Rajeev Masand gave it 1.5 too and wrote: “Small cameras positioned at odd places, indulges his quirk for gravity-defying angles. It works occasionally in the action scenes that appear more visceral now, but for the most part the bizarre camera movements give you a headache. Just shy of two hours and thirty minutes, ‘Department’ is tedious and boring and doesn’t have any of the originality of ‘Satya’ and ‘Company’, or even the occasional tension of ‘Sarkar’. Dutt delivers his lines like he’s reading out the phone book, and Bachchan hams it up no end as the gangster-turned-minister. It’s only Rana Dagubatti who approaches the film with any earnestness whatsoever… It’s a lazy, indulgent film that tests your threshold for pain.”


Karan Anshuman of Mumbai Mirror went with 1.5 too: “No matter what format a film is shot on, no matter what technique – whether it’s of conventional genre or found footage or experimental Dogme 95 – the gimmick is only a means to an end (a broad view of the end being audience engagement at a story level). With RGV, now the end is simply a different visual experience that does nothing to draw you in. So many times you’re missing dialogue and performances because the camera is overwhelmingly, utterly distracting. This would be acceptable if the visuals were any good, but they are not.”


Anupama Chopra was kinder with 2 stars: “Varma has mined this material before, from Satya to Ab Tak Chhappan, which he produced, so he decided to embellish this film with a new technique that he calls “rogue filmmaking.” Which means he chose student camera operators and high-end digital cameras over a cinematographer and film camera. Which further means that strange camera angles, a regular feature of Varma’s films, are now the main event.”

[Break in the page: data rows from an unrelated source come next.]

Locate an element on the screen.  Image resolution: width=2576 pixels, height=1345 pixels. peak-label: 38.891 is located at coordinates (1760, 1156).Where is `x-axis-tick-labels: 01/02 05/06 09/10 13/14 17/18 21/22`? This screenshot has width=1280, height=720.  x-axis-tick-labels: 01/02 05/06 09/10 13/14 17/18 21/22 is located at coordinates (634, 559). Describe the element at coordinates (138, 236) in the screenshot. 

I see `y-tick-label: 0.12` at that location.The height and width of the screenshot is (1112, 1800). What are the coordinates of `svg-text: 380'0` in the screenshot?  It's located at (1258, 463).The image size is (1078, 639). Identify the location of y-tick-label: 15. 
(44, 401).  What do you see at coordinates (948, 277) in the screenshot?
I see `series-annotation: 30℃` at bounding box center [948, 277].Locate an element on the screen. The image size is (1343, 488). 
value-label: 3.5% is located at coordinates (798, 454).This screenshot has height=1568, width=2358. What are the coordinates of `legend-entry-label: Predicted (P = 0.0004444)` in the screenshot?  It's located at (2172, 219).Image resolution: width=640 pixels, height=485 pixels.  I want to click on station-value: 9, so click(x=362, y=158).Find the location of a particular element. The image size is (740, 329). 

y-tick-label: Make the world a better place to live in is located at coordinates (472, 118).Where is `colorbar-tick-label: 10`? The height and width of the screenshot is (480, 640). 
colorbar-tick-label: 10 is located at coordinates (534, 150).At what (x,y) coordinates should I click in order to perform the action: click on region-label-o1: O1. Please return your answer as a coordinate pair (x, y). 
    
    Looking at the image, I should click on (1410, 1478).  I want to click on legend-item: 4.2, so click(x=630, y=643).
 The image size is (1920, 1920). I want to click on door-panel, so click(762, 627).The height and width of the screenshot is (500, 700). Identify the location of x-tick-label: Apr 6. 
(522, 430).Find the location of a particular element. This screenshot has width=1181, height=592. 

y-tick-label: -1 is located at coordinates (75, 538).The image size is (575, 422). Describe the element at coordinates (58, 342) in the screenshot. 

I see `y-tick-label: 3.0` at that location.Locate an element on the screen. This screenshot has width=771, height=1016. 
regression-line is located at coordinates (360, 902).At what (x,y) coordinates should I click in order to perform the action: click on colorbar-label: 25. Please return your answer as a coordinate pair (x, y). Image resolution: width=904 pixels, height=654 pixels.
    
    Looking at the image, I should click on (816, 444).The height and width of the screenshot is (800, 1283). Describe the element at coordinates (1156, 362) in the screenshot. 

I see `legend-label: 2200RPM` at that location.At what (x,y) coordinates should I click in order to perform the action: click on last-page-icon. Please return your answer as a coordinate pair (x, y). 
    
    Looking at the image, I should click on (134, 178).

From the Times of India, 2 stars is a massive put down. Sriranjana Mitra Das wrote: “The violence might even have clicked, considering the tale’s twists – but crazy camerawork makes you forget all that. Varma’s experimented, placing multiple cameras at different angles, treating you to close-ups of bottles pressed to mouths, lips sucking cigarettes, zooms up Dutt’s hairline. The camera even flips upside down, puncturing the tension that should’ve vibrated between Bachchan and Dutt. One line – “Chamatkaar ko namaskar” – nails it. You stagger out sensing something wasted – Nathalia Kaur’s item number’s more hideous than hot, the prettiest thing around is a translucent tea-cup, the action is mind-numbing. Losing the plot and three strong stars, Department shoots itself in the foot.”


The Zee News critics commented: “Watch ‘Department’ if you have been missing your headaches for a long time. Watch ‘Department’ to see the way in which brilliant actors can be wrung dry and left skill-less. And above all, watch ‘Department’ if you are an ardent Ram Gopal Varma fan. And then leave the theatre cursing yourself for watching this brilliantly crafted piece of – well, by now – you know what.”


The Business of Cinema reviewers are brutal too: “The film opens with the line ‘Absolute power corrupts absolutely’, but Ram Gopal Varma’s action film frustrates absolutely. Not only is the story old wine in cracked bottles but also it’s shot with camera angles that make you nauseous and dizzy while leaving you wondering what Varma and his cameraman were thinking.”